• DIRECTIONS: The required output is the exact run of lines from the one that contains "Given: Click the flag icon on the HTTP sensor" to the end of the data, with every picture left out.
----- RECORDS SHOWN -----
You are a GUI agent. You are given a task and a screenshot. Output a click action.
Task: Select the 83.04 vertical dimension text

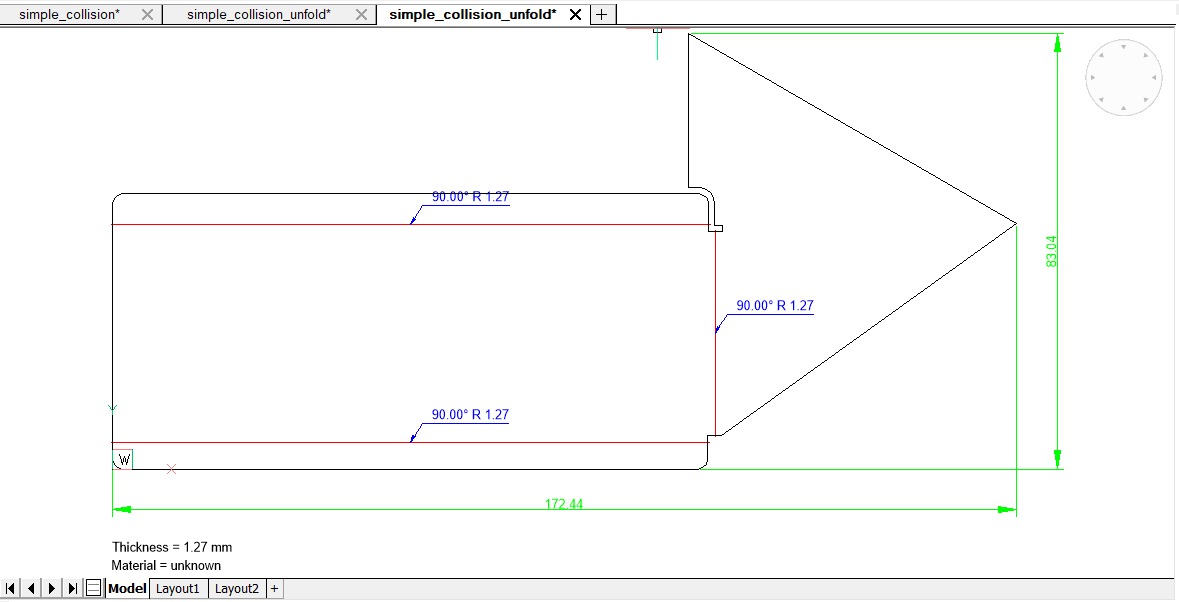click(1051, 251)
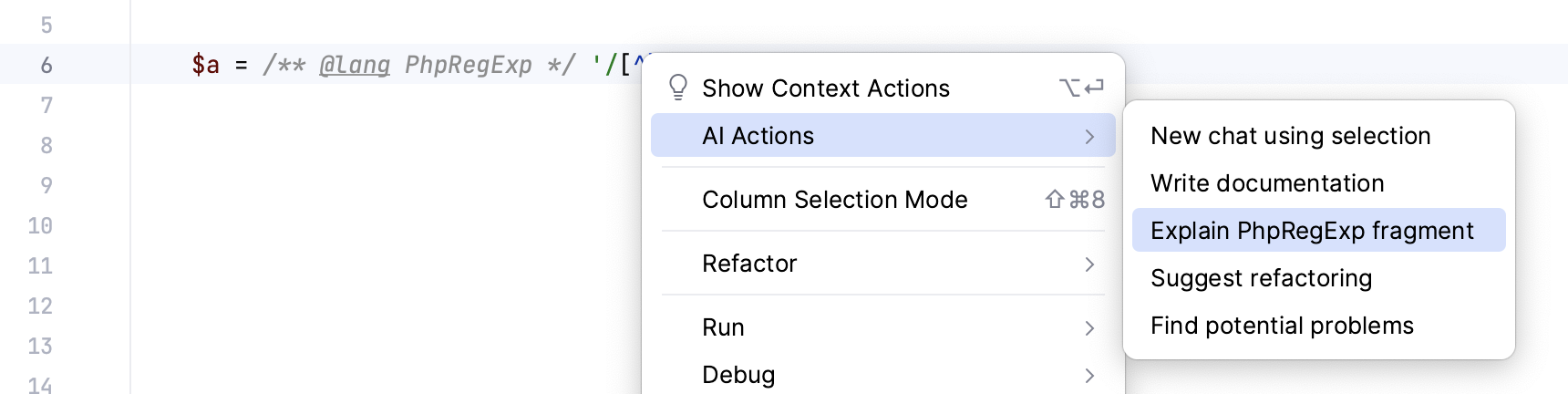Expand the AI Actions submenu arrow
The height and width of the screenshot is (394, 1568).
click(1089, 137)
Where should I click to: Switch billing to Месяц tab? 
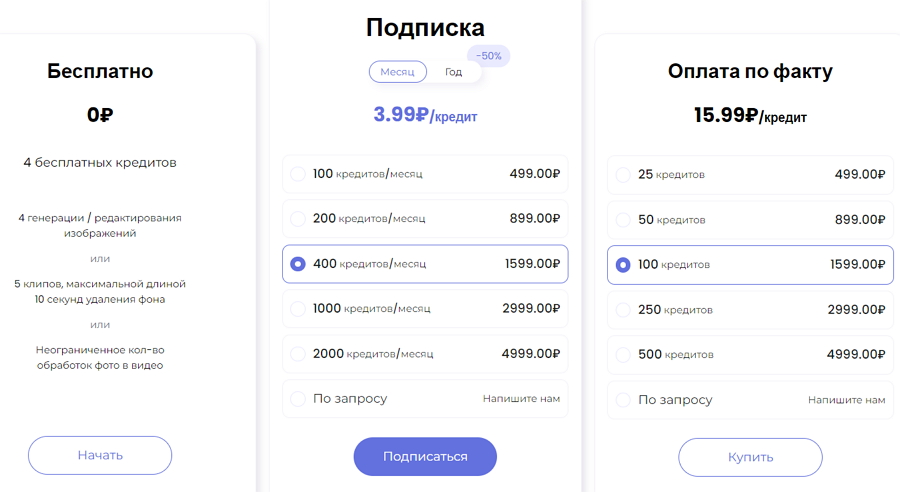tap(397, 72)
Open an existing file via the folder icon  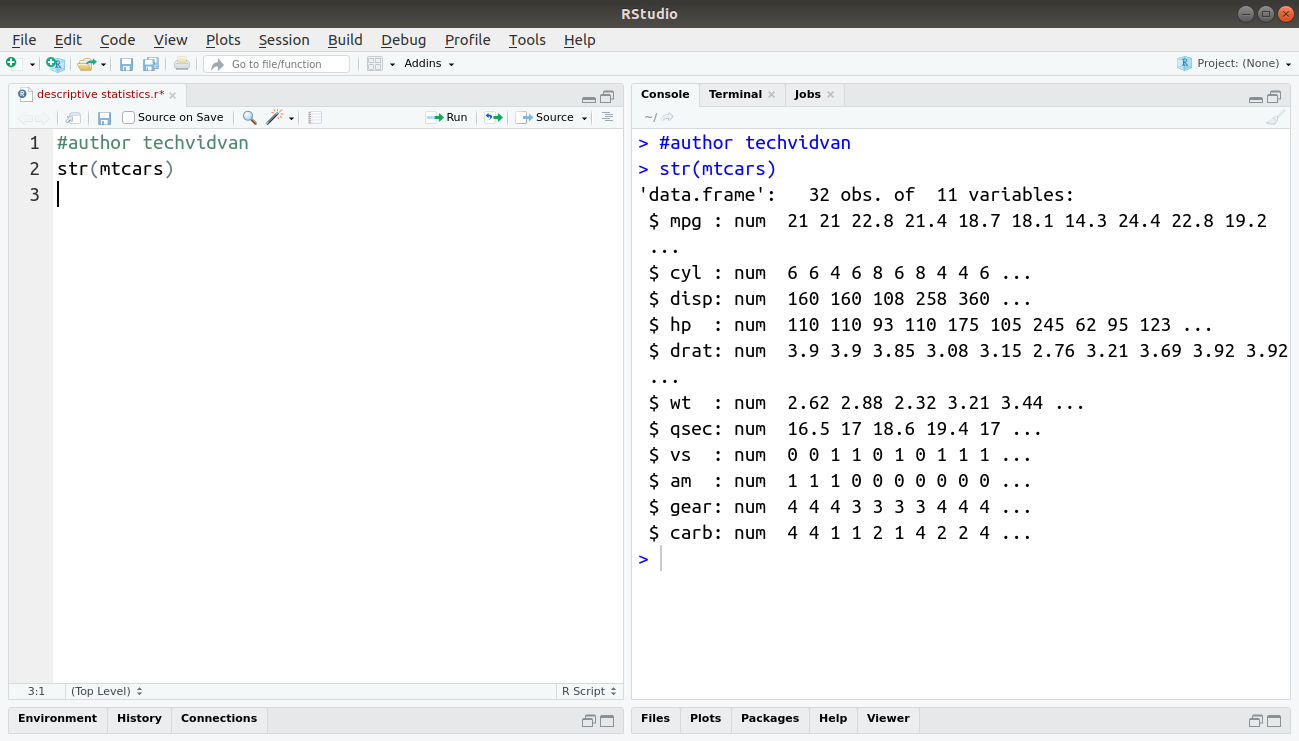[84, 63]
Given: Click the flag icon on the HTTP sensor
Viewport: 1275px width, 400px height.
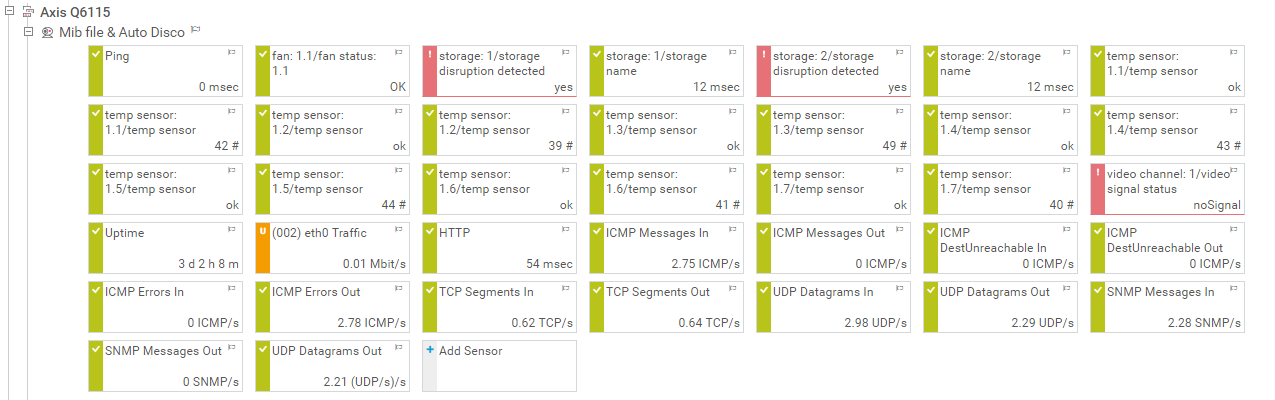Looking at the screenshot, I should [565, 229].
-----
• THE COMPLETED TASK:
Given: Click the flag icon on the HTTP sensor
Viewport: 1275px width, 400px height.
Looking at the screenshot, I should [565, 229].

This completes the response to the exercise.